» **What is needed**: Give back exactly the lines of the data below, starting with the line that has "You are a GUI" and going on through the line that has "The height and".

» **The records**:
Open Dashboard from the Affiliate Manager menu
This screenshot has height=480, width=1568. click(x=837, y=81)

* * *

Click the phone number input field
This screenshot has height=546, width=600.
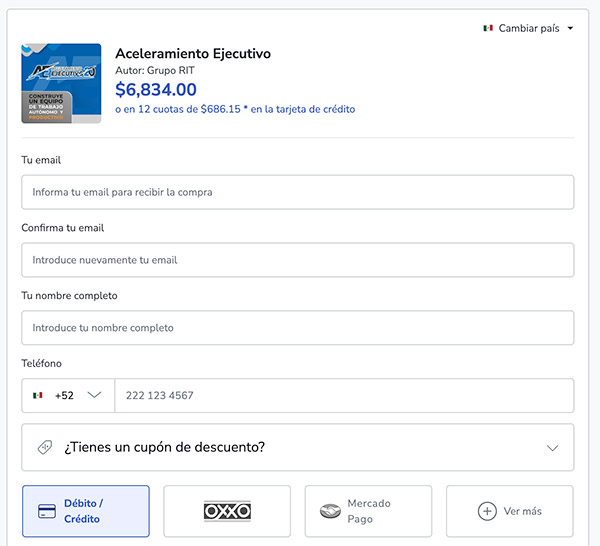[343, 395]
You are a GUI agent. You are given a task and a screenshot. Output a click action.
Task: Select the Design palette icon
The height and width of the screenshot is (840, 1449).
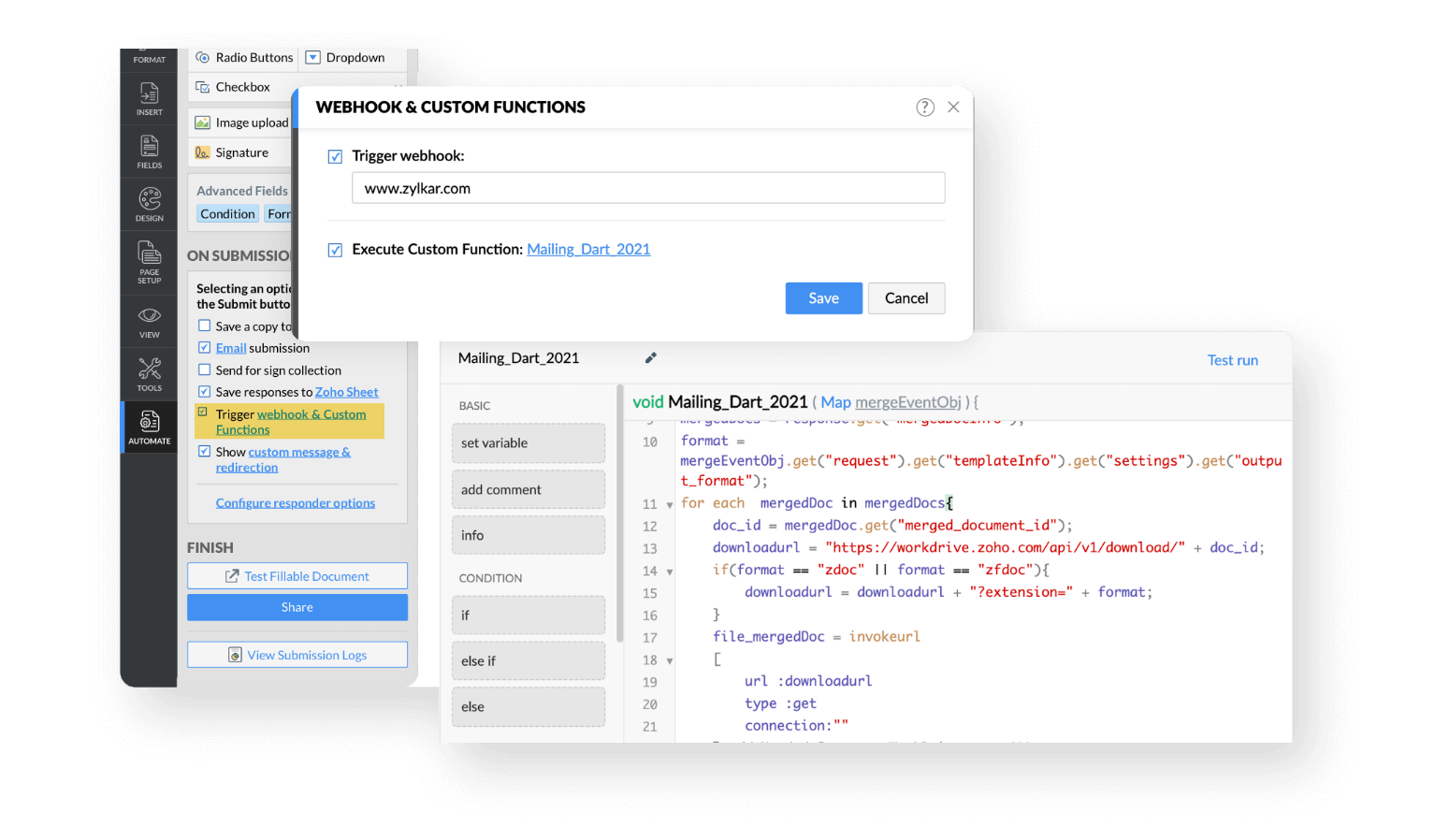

» **Result of this exercise**:
You are a GUI agent. You are given a task and a screenshot. Output a click action.
Task: Select the Design palette icon
The height and width of the screenshot is (840, 1449).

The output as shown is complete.